# [ENTRIES PROVIDED]

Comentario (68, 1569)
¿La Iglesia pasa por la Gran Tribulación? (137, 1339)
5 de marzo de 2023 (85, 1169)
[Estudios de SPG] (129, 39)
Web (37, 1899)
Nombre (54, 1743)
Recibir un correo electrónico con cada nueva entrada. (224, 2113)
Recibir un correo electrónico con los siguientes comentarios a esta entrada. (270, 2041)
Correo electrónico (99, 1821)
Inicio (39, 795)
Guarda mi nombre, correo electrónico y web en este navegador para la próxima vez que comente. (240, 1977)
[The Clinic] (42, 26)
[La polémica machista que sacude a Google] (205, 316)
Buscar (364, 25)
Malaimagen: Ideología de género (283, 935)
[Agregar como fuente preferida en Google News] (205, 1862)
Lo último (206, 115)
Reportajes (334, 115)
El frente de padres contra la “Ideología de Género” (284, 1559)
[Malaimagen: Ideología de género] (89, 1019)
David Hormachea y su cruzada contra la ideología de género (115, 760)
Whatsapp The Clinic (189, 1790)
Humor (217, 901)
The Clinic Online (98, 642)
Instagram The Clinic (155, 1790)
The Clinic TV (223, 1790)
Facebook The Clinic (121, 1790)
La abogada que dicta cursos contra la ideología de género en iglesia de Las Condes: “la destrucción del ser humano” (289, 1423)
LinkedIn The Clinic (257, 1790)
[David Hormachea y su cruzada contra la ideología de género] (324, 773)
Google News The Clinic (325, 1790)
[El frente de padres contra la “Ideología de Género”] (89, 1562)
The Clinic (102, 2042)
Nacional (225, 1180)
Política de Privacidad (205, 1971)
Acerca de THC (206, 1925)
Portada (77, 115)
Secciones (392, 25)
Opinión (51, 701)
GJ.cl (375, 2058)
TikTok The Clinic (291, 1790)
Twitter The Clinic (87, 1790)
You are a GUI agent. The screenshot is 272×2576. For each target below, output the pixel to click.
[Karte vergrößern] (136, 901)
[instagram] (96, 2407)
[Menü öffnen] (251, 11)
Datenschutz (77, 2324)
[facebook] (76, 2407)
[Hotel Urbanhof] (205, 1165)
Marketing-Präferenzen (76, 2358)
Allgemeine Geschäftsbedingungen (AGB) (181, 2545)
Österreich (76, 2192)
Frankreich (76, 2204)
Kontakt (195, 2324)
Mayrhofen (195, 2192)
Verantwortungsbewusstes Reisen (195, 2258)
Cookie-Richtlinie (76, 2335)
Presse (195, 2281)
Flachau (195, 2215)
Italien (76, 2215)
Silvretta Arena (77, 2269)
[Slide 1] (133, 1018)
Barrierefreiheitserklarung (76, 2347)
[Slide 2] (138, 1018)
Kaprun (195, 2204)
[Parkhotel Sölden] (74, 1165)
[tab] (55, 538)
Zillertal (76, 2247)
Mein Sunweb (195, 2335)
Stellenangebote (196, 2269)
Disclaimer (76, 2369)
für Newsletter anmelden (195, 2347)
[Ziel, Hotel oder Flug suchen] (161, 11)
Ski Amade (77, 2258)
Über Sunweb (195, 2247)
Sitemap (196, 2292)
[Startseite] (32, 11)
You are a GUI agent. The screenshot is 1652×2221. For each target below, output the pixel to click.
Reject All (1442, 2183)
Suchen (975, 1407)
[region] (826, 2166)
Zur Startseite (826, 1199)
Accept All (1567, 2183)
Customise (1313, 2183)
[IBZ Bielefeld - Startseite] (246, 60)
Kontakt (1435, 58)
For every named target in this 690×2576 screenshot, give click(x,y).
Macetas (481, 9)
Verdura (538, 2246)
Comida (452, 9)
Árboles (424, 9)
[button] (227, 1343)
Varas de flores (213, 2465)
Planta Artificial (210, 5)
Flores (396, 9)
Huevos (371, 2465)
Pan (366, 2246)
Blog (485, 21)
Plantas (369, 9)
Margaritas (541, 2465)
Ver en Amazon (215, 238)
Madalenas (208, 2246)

# [WORK INSTRUCTIONS]
Your task is to repeat each of the records above exactly.

# [SOLUTION FOR THIS TASK]
Comentario (68, 1569)
¿La Iglesia pasa por la Gran Tribulación? (137, 1339)
5 de marzo de 2023 (85, 1169)
[Estudios de SPG] (129, 39)
Web (37, 1899)
Nombre (54, 1743)
Recibir un correo electrónico con cada nueva entrada. (224, 2113)
Recibir un correo electrónico con los siguientes comentarios a esta entrada. (270, 2041)
Correo electrónico (99, 1821)
Inicio (39, 795)
Guarda mi nombre, correo electrónico y web en este navegador para la próxima vez que comente. (240, 1977)
[The Clinic] (42, 26)
[La polémica machista que sacude a Google] (205, 316)
Buscar (364, 25)
Malaimagen: Ideología de género (283, 935)
[Agregar como fuente preferida en Google News] (205, 1862)
Lo último (206, 115)
Reportajes (334, 115)
El frente de padres contra la “Ideología de Género” (284, 1559)
[Malaimagen: Ideología de género] (89, 1019)
David Hormachea y su cruzada contra la ideología de género (115, 760)
Whatsapp The Clinic (189, 1790)
Humor (217, 901)
The Clinic Online (98, 642)
Instagram The Clinic (155, 1790)
The Clinic TV (223, 1790)
Facebook The Clinic (121, 1790)
La abogada que dicta cursos contra la ideología de género en iglesia de Las Condes: “la destrucción del ser humano” (289, 1423)
LinkedIn The Clinic (257, 1790)
[David Hormachea y su cruzada contra la ideología de género] (324, 773)
Google News The Clinic (325, 1790)
[El frente de padres contra la “Ideología de Género”] (89, 1562)
The Clinic (102, 2042)
Nacional (225, 1180)
Política de Privacidad (205, 1971)
Acerca de THC (206, 1925)
Portada (77, 115)
Secciones (392, 25)
Opinión (51, 701)
GJ.cl (375, 2058)
TikTok The Clinic (291, 1790)
Twitter The Clinic (87, 1790)
You are a GUI agent. The screenshot is 272×2576. For each target below, output the pixel to click.
[Karte vergrößern] (136, 901)
[instagram] (96, 2407)
[Menü öffnen] (251, 11)
Datenschutz (77, 2324)
[facebook] (76, 2407)
[Hotel Urbanhof] (205, 1165)
Marketing-Präferenzen (76, 2358)
Allgemeine Geschäftsbedingungen (AGB) (181, 2545)
Österreich (76, 2192)
Frankreich (76, 2204)
Kontakt (195, 2324)
Mayrhofen (195, 2192)
Verantwortungsbewusstes Reisen (195, 2258)
Cookie-Richtlinie (76, 2335)
Presse (195, 2281)
Flachau (195, 2215)
Italien (76, 2215)
Silvretta Arena (77, 2269)
[Slide 1] (133, 1018)
Barrierefreiheitserklarung (76, 2347)
[Slide 2] (138, 1018)
Kaprun (195, 2204)
[Parkhotel Sölden] (74, 1165)
[tab] (55, 538)
Zillertal (76, 2247)
Mein Sunweb (195, 2335)
Stellenangebote (196, 2269)
Disclaimer (76, 2369)
für Newsletter anmelden (195, 2347)
[Ziel, Hotel oder Flug suchen] (161, 11)
Ski Amade (77, 2258)
Über Sunweb (195, 2247)
Sitemap (196, 2292)
[Startseite] (32, 11)
You are a GUI agent. The screenshot is 1652×2221. For each target below, output the pixel to click.
Reject All (1442, 2183)
Suchen (975, 1407)
[region] (826, 2166)
Zur Startseite (826, 1199)
Accept All (1567, 2183)
Customise (1313, 2183)
[IBZ Bielefeld - Startseite] (246, 60)
Kontakt (1435, 58)
For every named target in this 690×2576 screenshot, give click(x,y).
Macetas (481, 9)
Verdura (538, 2246)
Comida (452, 9)
Árboles (424, 9)
[button] (227, 1343)
Varas de flores (213, 2465)
Planta Artificial (210, 5)
Flores (396, 9)
Huevos (371, 2465)
Pan (366, 2246)
Blog (485, 21)
Plantas (369, 9)
Margaritas (541, 2465)
Ver en Amazon (215, 238)
Madalenas (208, 2246)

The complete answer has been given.